Monday, February 4, 2013
(Jan. 7, 2013) - We didn't arrive in Siena until around 9pm that evening but it was impressive to drive into the night lit city and see the ancient walls and our hotel, an old Italian villa, with welcome lights shining through the marble pillars that fronted the lobby.
Hotel Chiusarelli is housed in a beautiful old neoclassical villa built in the 1860’s. In addition to the lovely entrance with a charming garden, it is graced with high ceilings with frescos, lovely arched doorways, and has a nice breakfast room downstairs. The memory of the smell of home-made hot croissants served every morning still makes my mouth water. They had 3 different types, and it was impossible to resist the chocolate filled ones.

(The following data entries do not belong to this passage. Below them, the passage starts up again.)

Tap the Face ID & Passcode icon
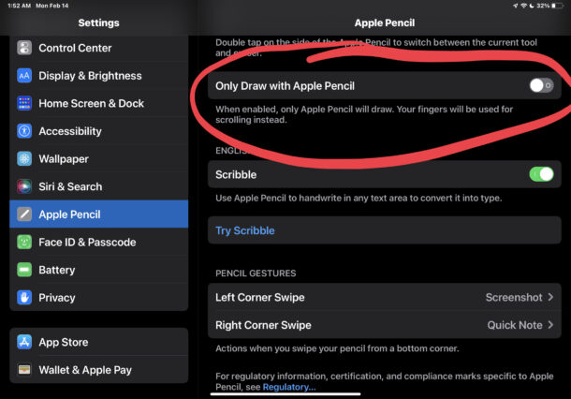(24, 242)
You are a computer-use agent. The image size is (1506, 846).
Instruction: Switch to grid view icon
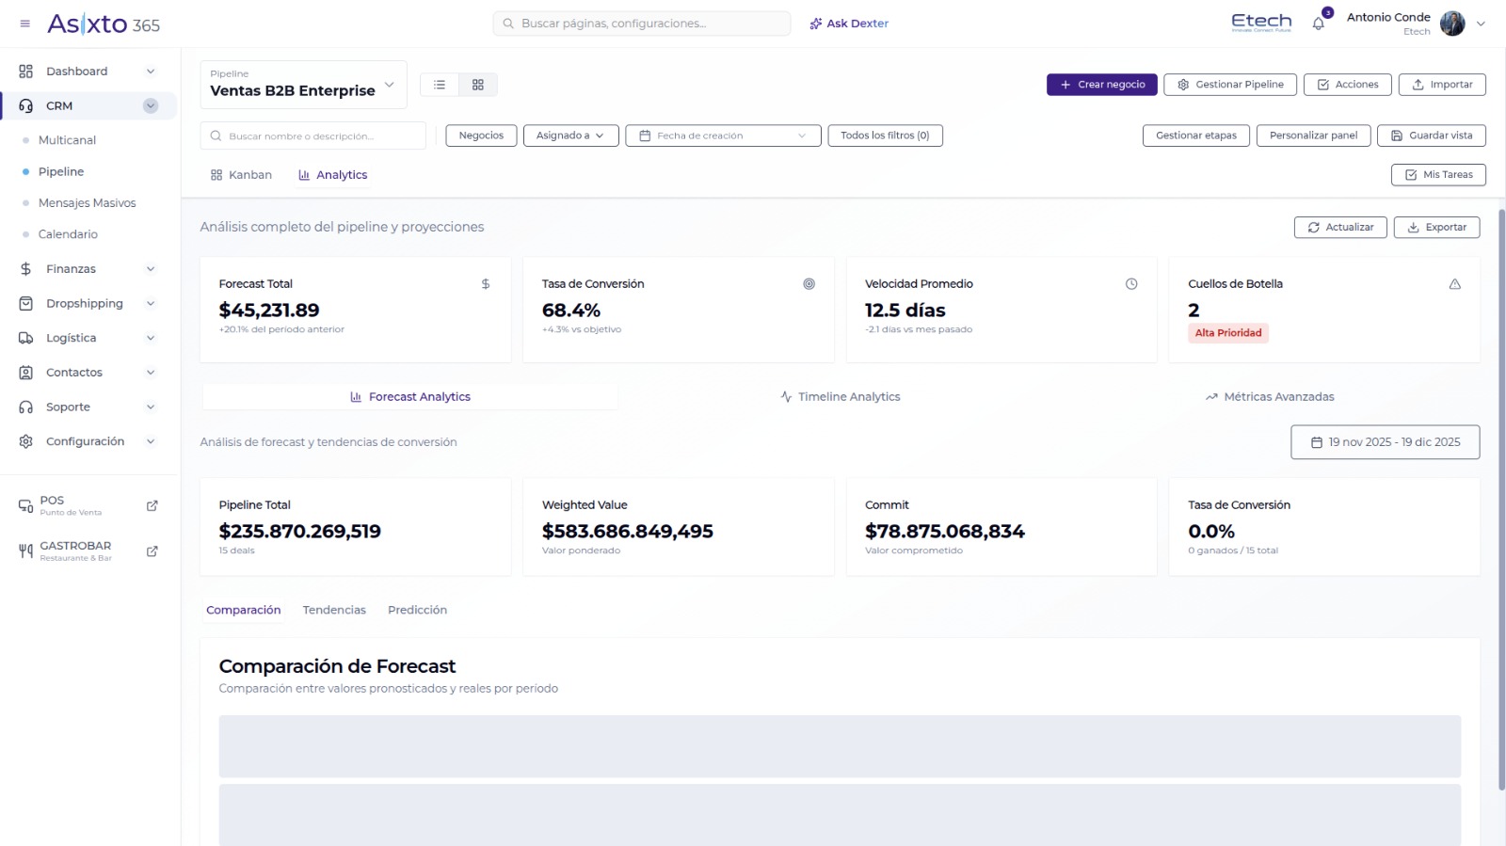[x=478, y=85]
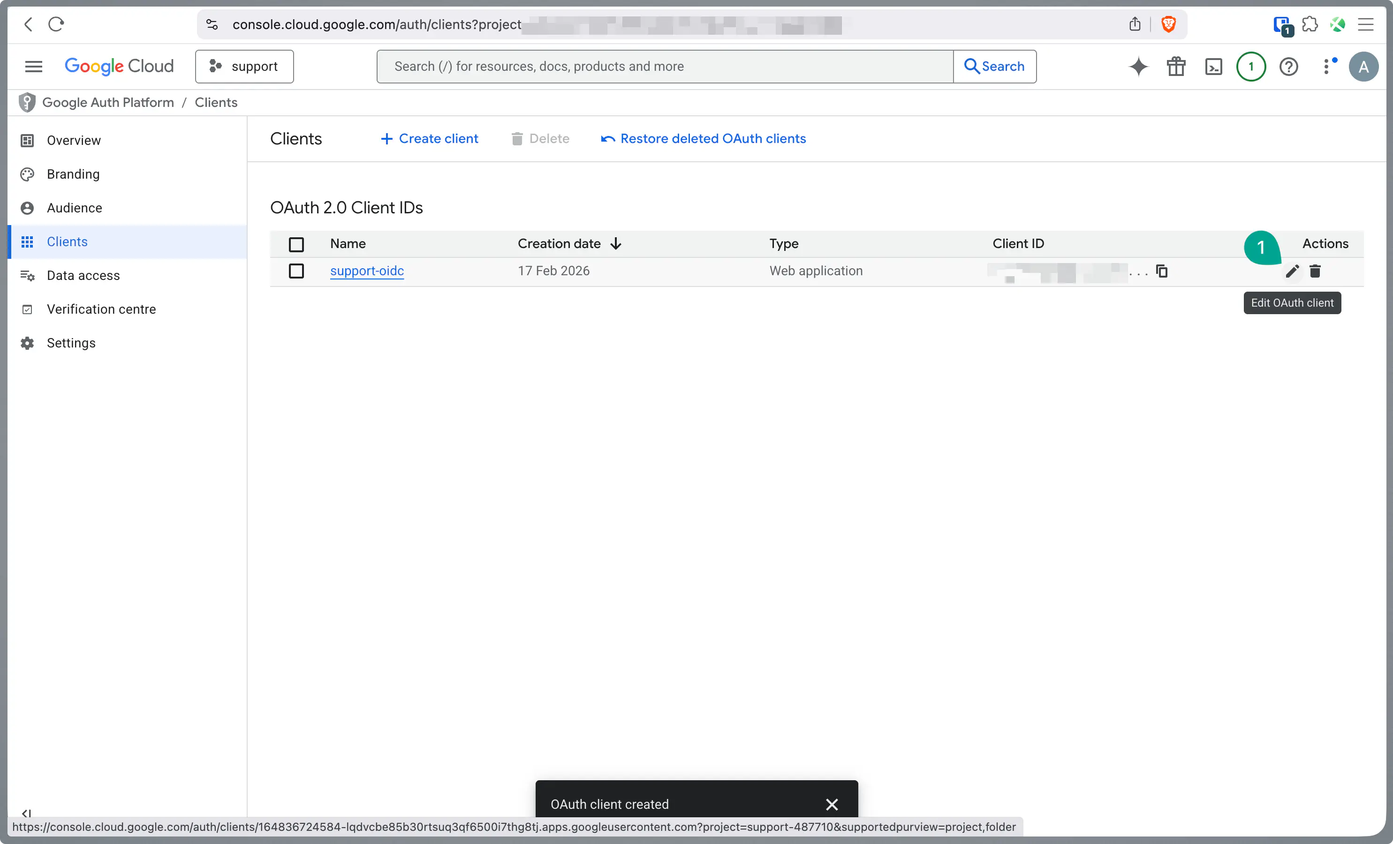Open the Help question mark menu
1393x844 pixels.
point(1288,67)
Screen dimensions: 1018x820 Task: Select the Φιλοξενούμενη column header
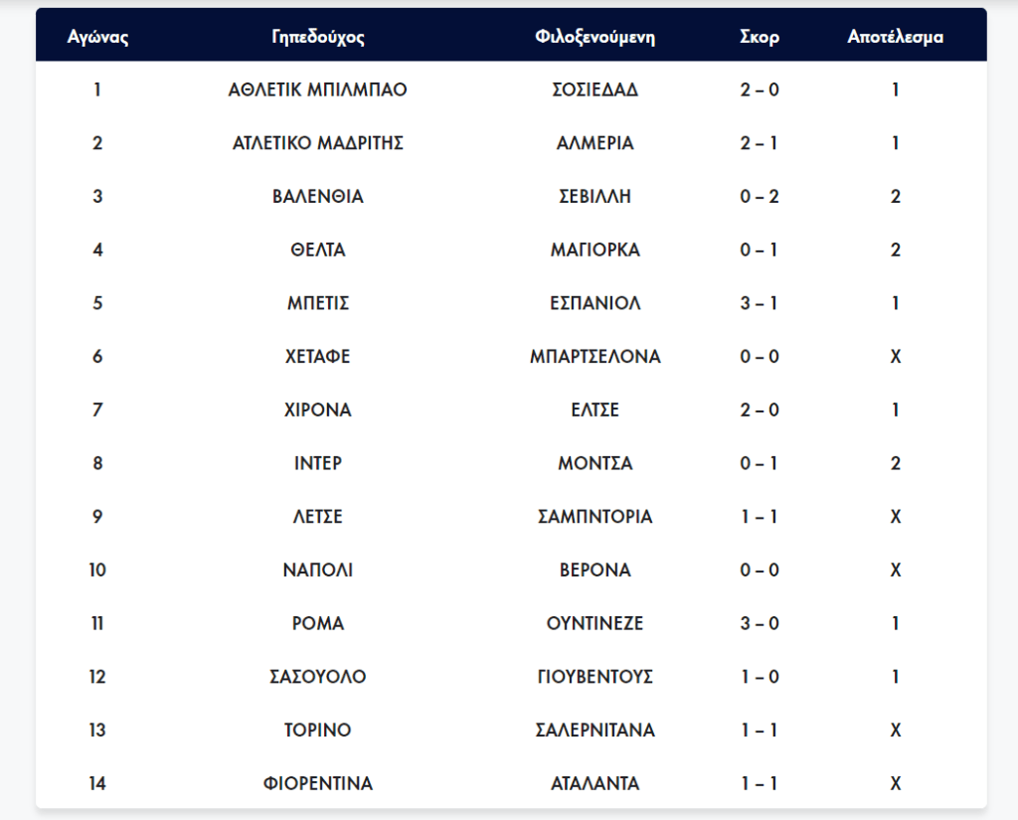coord(594,38)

On the downside, the hotel has no elevator, so we were not pleased that our room was on the top floor and we had to haul our luggage up multiple flights of marble steps. However, once we reached the room, it was cozy with two beds, a refrigerator, a nice bathroom and a great view out the shuttered windows. Some of our group even got rooms with balconies.
Drinks at the Palazzo de Campo
After unpacking, we walked to the Palazzo de Campo, which took about 10 minutes from the hotel. Even though we didn’t get there until after 10pm on a Monday night, two of the restaurants/bars on the plaza were packed with locals. We decided to sit outside like everyone else, and settled into table under heaters with warm blankets. It was cozy to sit there, have a drink, and watch the world go by on the very famous Palazzo where the ancient Palio still runs every year.
Dinner at Restaurant Bagoga in Siena
One very valid complaint that our tour participants had was that we didn’t spend enough time in Siena, and worse – they didn’t get to see the city during the day. This was because the winery tours took all day, and each time we returned to Siena the sun had already set. However, the second night, we asked the desk clerk at the hotel to recommend a restaurant and he raved about Bagoga – Grotta di Santa Catarina.
Therefore, after getting lost several time and eventually having a nice local lady walk us to the restaurant, we settled into a table in a cozy dining room that was decorated with warm brick walls, arches, and painted plates.
We decided to order a bottle of Morellino di Scansano, because this was the one DOCG in Tuscany we had not yet tried and weren’t planning on visiting. It was very good, with rich dried cherry fruit, spices, and plush tannins – more like a merlot, than a sangiovese.
We started with a simple salad, but for the main course I splurged on a filet mignon in truffle sauce. The aroma of the truffles when it arrived at the table made me giddy with joy, and I was impressed with the small pieces of black truffle sprinkling the steak and sauce. However, I was even more impressed with the waiter came over and began to shave very thin slices of white truffle over the top of the steak. Yessssssss…doesn’t get much better than this. And the steak was only 20 euros!
We ended with a double dessert of two different types of cake and two glasses of the local vin santo (see photo). It was a very nice meal!